Abbaye Saint-Michael de Farnborough : L’abbaye construite par l’impératrice Eugénie pour accueillir les tombeaux de son mari et de son fils (puis le sien) est à 45 km au Sud-Ouest de Londres. Une visite guidée permet de voir l’église et la crypte tous les samedis à 15h. Le site Internet de l’abbaye, animé par une communauté bénédictine, propose des pages historiques bien fournies.

Château d’Arenenberg : En Suisse, à 10 mn de Constance et près des célèbres chutes du Rhin, le château où a vécu la reine Hortense et Napoléon III enfant est un musée qui a gardé l’ambiance d’une demeure habitée. Salles meublées, beau parc à l’anglaise et vues sur le lac de Constance font de ce domaine un lieu de visite agréable. Cet endroit encore trop peu connu permet pourtant de découvrir d’autres pans de l’histoire napoléonienne. « Loulou » y passa pratiquement tous ces étés entre 1873 et 1878. Une salle remplie de souvenirs personnels lui est consacrée : chaussons de bébé, collier de son chien Néro, photos, etc.
→ Le château se visite toute l’année sauf pendant les vacances de Noël et début janvier.

A voir en Afrique du Sud :

Le Musée Voortrekker (Msunduzi) propose au premier étage une exposition consacrée au Prince impérial. On y trouve notamment une copie de sa montre et des mèches de cheveux prélevées sur son corps.

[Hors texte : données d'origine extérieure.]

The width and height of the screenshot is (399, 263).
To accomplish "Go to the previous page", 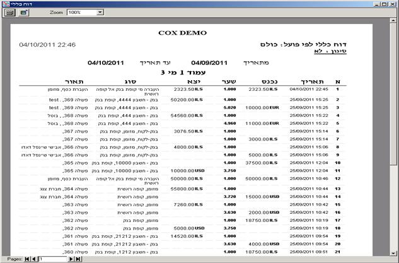I will pos(33,259).
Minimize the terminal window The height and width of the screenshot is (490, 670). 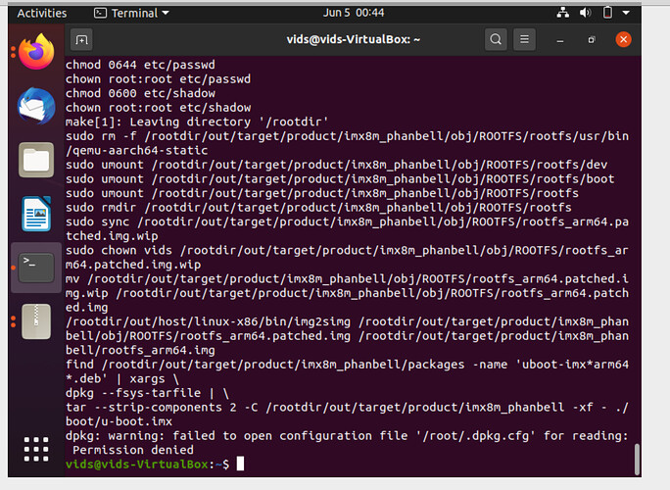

La Chapelle St Mary. Petite église catholique de Pietermaritzburg. En toquant à la porte, la gardienne laisse généralement entrer les visiteurs. Au cœur de la Chapelle, une pièce de tissu indique le lieu où reposait la dépouille du Prince lors de la messe de Requiem qui a été célébrée ici le 8 (ou 9) juin 1879.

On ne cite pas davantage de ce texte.